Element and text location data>
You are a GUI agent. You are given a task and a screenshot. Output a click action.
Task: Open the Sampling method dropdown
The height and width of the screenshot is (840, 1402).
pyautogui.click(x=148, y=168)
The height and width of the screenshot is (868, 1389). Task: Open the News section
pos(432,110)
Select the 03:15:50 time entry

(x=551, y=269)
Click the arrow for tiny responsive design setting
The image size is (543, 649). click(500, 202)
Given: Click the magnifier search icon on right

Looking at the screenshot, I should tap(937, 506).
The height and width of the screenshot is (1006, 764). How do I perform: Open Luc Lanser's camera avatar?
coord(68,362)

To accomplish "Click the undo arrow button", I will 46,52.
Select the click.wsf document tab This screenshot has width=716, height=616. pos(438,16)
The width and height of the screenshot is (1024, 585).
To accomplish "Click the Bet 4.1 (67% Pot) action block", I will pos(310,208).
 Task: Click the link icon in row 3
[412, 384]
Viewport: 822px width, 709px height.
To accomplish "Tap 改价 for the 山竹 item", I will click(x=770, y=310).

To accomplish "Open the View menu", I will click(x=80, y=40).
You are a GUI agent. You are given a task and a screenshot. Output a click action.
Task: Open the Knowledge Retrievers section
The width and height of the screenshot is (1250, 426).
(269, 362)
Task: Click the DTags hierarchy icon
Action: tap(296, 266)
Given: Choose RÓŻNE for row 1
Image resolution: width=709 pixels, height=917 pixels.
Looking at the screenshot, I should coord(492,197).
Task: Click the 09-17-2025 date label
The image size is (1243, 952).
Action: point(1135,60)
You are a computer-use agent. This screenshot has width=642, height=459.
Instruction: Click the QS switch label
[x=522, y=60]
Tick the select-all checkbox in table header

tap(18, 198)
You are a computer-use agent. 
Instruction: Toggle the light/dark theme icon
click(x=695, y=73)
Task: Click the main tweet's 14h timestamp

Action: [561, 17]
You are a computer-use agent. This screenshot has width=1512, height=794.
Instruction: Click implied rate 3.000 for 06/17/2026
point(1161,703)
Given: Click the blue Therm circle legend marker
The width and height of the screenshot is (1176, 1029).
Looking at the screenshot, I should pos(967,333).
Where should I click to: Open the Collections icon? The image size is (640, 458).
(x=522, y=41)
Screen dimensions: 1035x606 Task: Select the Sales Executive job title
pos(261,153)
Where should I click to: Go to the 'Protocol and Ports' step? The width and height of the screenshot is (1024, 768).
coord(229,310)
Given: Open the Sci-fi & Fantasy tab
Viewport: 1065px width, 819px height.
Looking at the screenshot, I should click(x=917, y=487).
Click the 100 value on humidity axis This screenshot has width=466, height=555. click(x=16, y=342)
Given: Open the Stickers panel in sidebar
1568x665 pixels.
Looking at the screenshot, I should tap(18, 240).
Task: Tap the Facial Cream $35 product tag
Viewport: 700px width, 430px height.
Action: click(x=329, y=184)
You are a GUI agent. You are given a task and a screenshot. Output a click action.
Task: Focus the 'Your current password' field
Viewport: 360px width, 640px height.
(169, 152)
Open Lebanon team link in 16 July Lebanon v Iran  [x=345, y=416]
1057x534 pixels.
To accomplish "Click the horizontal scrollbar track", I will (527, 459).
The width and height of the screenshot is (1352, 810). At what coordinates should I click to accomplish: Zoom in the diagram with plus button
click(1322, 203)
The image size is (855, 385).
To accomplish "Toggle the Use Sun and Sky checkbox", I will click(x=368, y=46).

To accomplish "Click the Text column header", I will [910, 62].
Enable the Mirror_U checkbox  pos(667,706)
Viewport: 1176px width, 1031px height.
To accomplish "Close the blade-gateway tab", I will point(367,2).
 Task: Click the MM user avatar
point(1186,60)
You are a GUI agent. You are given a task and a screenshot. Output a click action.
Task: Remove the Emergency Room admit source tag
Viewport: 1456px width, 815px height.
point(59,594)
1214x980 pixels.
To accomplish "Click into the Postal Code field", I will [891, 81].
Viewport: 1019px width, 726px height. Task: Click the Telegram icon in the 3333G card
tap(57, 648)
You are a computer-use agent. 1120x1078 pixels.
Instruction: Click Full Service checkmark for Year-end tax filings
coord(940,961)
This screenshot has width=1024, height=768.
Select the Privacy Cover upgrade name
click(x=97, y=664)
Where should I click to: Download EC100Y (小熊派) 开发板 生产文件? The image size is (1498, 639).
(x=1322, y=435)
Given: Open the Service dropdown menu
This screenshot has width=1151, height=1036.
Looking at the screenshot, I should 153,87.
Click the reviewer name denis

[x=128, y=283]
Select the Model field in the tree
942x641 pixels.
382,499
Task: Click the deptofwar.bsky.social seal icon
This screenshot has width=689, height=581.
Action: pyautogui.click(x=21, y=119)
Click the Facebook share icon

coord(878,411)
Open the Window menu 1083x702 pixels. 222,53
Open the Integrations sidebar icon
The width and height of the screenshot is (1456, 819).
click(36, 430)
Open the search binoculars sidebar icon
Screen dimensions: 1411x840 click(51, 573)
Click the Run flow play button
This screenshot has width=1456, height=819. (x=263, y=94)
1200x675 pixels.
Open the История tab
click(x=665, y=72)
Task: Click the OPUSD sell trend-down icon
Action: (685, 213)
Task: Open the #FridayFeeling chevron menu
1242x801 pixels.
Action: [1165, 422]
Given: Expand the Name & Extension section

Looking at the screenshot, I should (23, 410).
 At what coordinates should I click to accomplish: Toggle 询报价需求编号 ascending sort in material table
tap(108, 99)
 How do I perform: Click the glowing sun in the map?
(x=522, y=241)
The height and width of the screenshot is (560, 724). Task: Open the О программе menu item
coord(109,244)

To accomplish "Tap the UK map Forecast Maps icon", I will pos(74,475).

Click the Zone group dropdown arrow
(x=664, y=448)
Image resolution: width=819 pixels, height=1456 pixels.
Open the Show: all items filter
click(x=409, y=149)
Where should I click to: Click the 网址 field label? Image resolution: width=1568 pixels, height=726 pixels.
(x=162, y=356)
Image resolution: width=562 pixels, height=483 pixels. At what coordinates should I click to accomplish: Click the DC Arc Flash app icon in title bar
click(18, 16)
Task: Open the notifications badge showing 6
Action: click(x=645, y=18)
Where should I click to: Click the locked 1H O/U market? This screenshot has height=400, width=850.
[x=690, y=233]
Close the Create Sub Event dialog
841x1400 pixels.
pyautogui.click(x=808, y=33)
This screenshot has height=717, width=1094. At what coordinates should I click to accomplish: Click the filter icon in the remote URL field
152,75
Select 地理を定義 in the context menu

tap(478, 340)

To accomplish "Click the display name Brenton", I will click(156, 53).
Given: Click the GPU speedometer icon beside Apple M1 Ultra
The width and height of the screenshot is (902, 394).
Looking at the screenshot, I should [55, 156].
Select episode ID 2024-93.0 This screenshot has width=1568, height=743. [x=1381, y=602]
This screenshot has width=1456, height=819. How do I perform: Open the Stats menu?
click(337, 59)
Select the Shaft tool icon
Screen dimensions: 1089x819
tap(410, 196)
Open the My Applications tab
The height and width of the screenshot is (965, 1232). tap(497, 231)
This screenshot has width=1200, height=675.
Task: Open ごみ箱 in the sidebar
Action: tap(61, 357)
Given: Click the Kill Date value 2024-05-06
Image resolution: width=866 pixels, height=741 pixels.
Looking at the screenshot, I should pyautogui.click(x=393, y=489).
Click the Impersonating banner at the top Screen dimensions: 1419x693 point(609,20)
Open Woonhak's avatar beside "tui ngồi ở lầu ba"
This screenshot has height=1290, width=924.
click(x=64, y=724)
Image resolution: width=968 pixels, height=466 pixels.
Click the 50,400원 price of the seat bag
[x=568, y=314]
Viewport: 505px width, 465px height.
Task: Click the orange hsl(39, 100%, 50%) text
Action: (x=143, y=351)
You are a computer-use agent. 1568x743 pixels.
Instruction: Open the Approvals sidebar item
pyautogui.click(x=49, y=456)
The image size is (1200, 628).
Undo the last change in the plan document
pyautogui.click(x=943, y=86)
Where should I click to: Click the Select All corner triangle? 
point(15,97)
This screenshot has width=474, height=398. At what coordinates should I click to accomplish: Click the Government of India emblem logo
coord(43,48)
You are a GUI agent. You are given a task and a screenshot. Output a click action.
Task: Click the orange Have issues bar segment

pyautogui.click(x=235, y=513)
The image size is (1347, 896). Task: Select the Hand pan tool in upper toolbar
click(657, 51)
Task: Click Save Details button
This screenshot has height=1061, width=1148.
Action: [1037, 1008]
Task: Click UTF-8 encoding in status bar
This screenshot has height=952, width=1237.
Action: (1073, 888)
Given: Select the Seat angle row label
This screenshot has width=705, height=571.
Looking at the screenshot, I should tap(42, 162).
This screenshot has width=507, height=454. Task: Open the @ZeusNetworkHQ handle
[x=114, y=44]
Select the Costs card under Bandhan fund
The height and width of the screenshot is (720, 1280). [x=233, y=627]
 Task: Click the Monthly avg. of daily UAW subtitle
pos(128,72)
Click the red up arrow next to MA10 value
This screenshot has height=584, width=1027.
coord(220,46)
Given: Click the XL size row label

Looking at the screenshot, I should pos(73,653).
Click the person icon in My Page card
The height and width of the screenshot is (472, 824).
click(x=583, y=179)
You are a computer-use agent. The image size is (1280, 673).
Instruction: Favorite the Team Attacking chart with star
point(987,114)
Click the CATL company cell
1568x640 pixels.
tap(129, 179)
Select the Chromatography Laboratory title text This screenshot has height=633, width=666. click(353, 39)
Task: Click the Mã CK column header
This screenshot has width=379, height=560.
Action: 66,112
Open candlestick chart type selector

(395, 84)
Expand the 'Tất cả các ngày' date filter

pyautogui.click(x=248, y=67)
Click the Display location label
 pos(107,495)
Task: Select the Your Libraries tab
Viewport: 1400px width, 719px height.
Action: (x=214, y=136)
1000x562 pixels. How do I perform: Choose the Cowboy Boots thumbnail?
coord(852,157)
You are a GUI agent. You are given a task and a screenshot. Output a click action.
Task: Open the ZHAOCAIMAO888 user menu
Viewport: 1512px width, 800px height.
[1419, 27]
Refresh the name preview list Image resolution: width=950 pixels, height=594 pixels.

WORK REQUIRED> Pick out every line in the records above that contains the string "orange" and copy each one.

REPLY TO THE TASK>
Task: Click the orange hsl(39, 100%, 50%) text
Task: Click the orange Have issues bar segment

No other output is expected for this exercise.